而前面则是墓碑,上有‘化文息’三个大字;地上正跪着一位男子,旁边摆着祭奠的水果茶酒,燃着两根白色的蜡烛,插着数支粗长的燃香,发出了微弱的哭声。
他拿着黄纸冥币不停地在烧,流着泪撒着酒水,虔诚的磕了三个响头坐在一旁,面色变的凝重,擦了擦眼泪将冥币撒空,突然失地笑了起来。
他扇了自己一巴掌,不可置信现在发生的一切,“人人都人有命,人人却都无从解!”又将那坛酒拿在了手中,瞅了眼天面色红润,喝口酒指着质问:“人的命由你支配,既然终有一死,何故又给人这么多烦恼?”
轰隆!
雨越下越大,甚至电闪雷鸣。
他并不畏惧,喝酒瞅了眼墓碑,心中痛苦,喃喃自语地哭泣道:“我的朋友,我们那时何等奇妙?共读书,谈梦想,人生以定往前冲。可惜知己难敌命运,万事难断起灭!你昨天还与我畅谈古今,想那知礼兮,归不知兮,取义兮,情不变兮。的那般悲壮,就差前往南地施展,可偏偏却出了意外,怎么能这么早离开呢?”
轰隆!
又是一声惊雷,雨水湿透了衣服。
他依然没有离去,喝着酒眯着眼睛,有些失也有些迷茫,无数个问题涌上心头,缓缓攥紧了拳头,疑惑道:“这个世界有命吗?”睁开眼睛看向墓碑,声音大道:“如果有命,我们出生的意义是什么?”一拳打在地上,不解地道:“是享受?是病痛?是传宗接代?是吃喝拉撒?是纷争不断?是感受?是探索?是发现?是所谓的真相?是种种不能理解的开始?是情感?是沉默?是痛苦?是因果轮回?是灵魂出窍?”

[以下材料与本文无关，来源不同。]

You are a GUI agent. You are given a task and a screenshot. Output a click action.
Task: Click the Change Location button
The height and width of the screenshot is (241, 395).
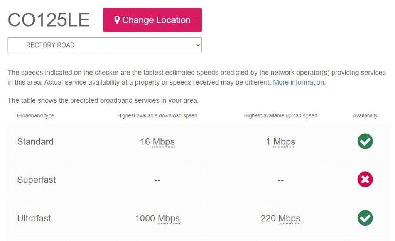coord(152,20)
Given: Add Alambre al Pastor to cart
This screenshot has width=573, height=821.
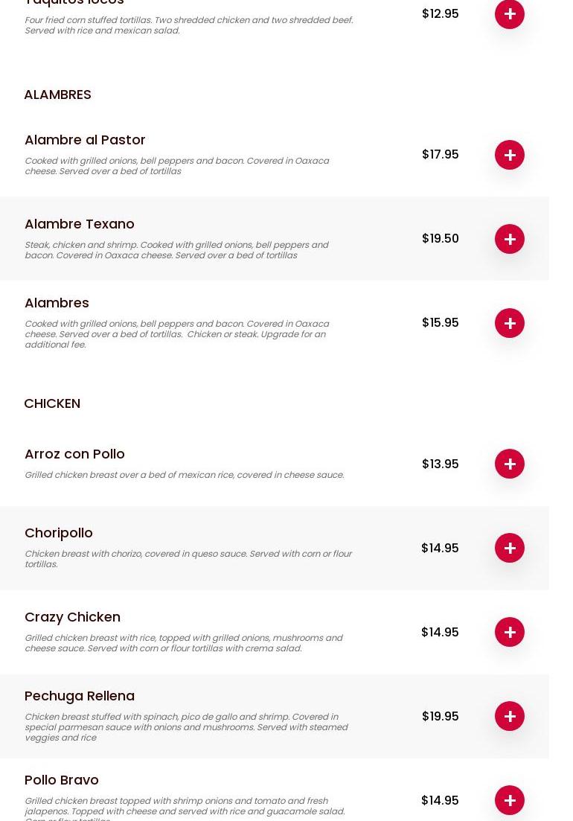Looking at the screenshot, I should click(509, 155).
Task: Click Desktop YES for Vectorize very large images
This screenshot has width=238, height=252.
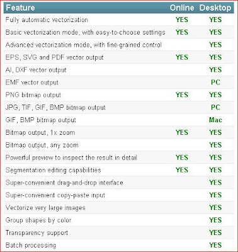Action: [x=215, y=207]
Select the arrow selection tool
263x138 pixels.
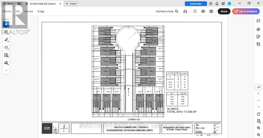coord(6,24)
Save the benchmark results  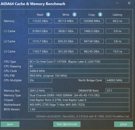pos(10,124)
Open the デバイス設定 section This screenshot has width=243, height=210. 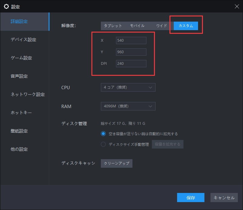point(24,40)
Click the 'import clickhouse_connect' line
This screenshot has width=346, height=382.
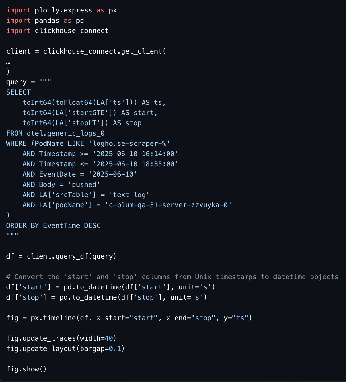(x=57, y=31)
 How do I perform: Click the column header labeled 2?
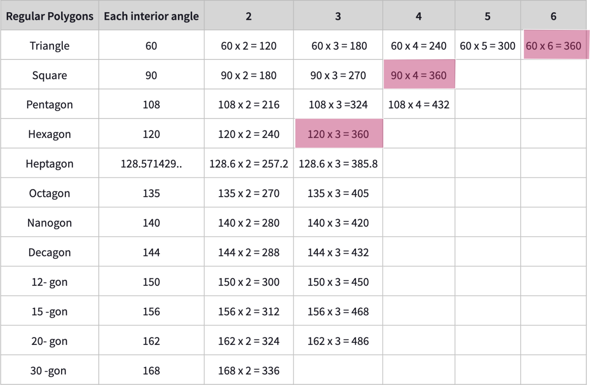tap(249, 16)
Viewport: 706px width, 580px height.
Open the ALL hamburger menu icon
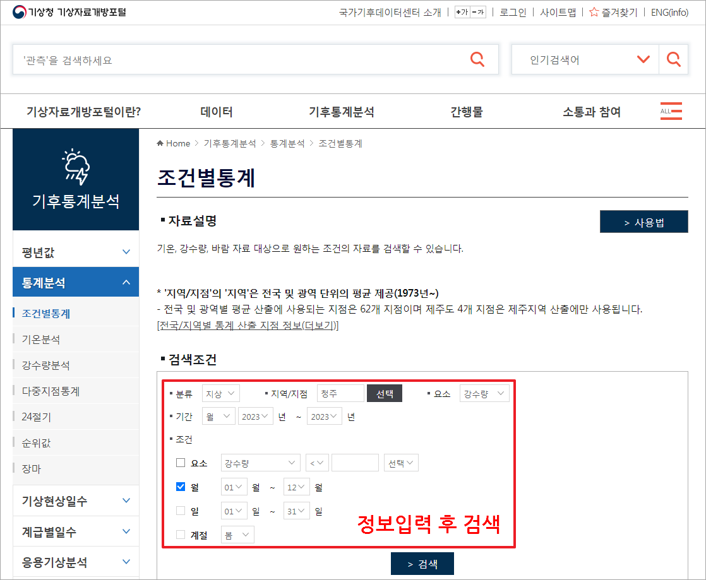click(x=671, y=111)
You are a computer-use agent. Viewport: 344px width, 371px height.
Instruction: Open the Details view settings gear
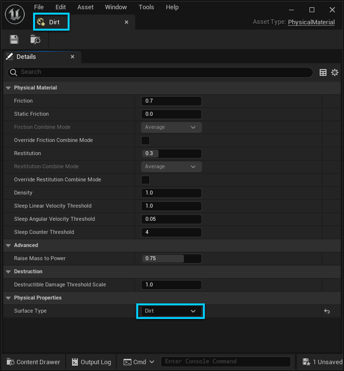(335, 72)
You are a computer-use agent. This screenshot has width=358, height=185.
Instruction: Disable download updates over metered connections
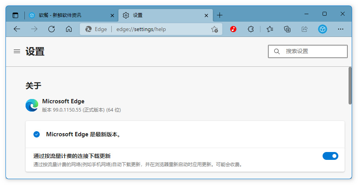click(330, 156)
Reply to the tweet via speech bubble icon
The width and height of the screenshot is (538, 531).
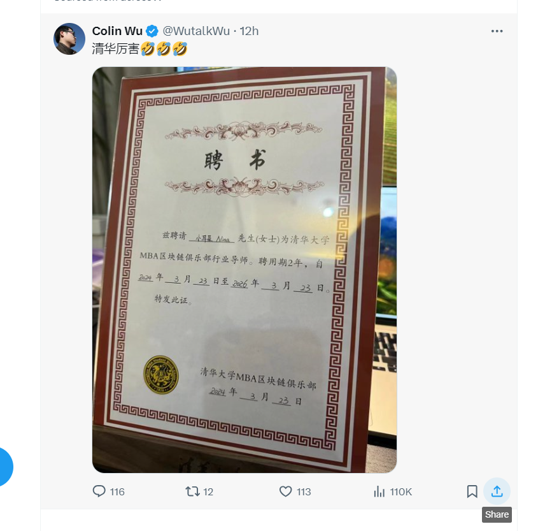[x=99, y=491]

又疯癫而笑,喝口酒道:“如果生来是为了与这些绑定,那死亡又代表了什么?”指着天道:“从古至今历史久远,你们天上之人居然能活几个万年,为何我们就不可行?”怒道:“你们不过一群骗子,用各种合理且迷惑的解释前来束缚人命,让我们最终死于这些绑定的规则,真是可恨啊!”
轰隆!
一道闪电击中墓碑,仿佛是天在愤怒。
他不依不饶的起身怒视,喝口酒骂道:“你个卑鄙无耻,无情无义,将人视作玩物的苍天,这个世界本就没有正邪,只是活在你的规则之中,不管人生如何,最后只有死路一条!”
冷声笑道:“你为此发怒不过是做贼心虚,将人以循环而套未来。死了一批,新的一批开始续上,生生死死不断跳入你的绑定,即便什么都不做也在你的规则之中,最后只能死亡!这就是你的目的,不想让人活的与你们一样长久,生怕断了你的位置。”
轰隆!
又是一道闪电击在面前,以经发出了最后的警告。
刷!
他以经不顾生死,喝口酒就要继续怒斥,然而墓碑却突然颤抖,一道金光窜了出来,形成了一个身影,站在面前出手制止,引的心中特别惊讶。
“不息,是你吗?”
“觉生,是我!”
他脸上红润,忍不住掐了把自己,激动的酒坛掉在了地上,怒火瞬间而散,含泪走近道:“都怪我没有照顾好你,才使的你离开人世!”
“我的朋友,我不怪你。”化不息道。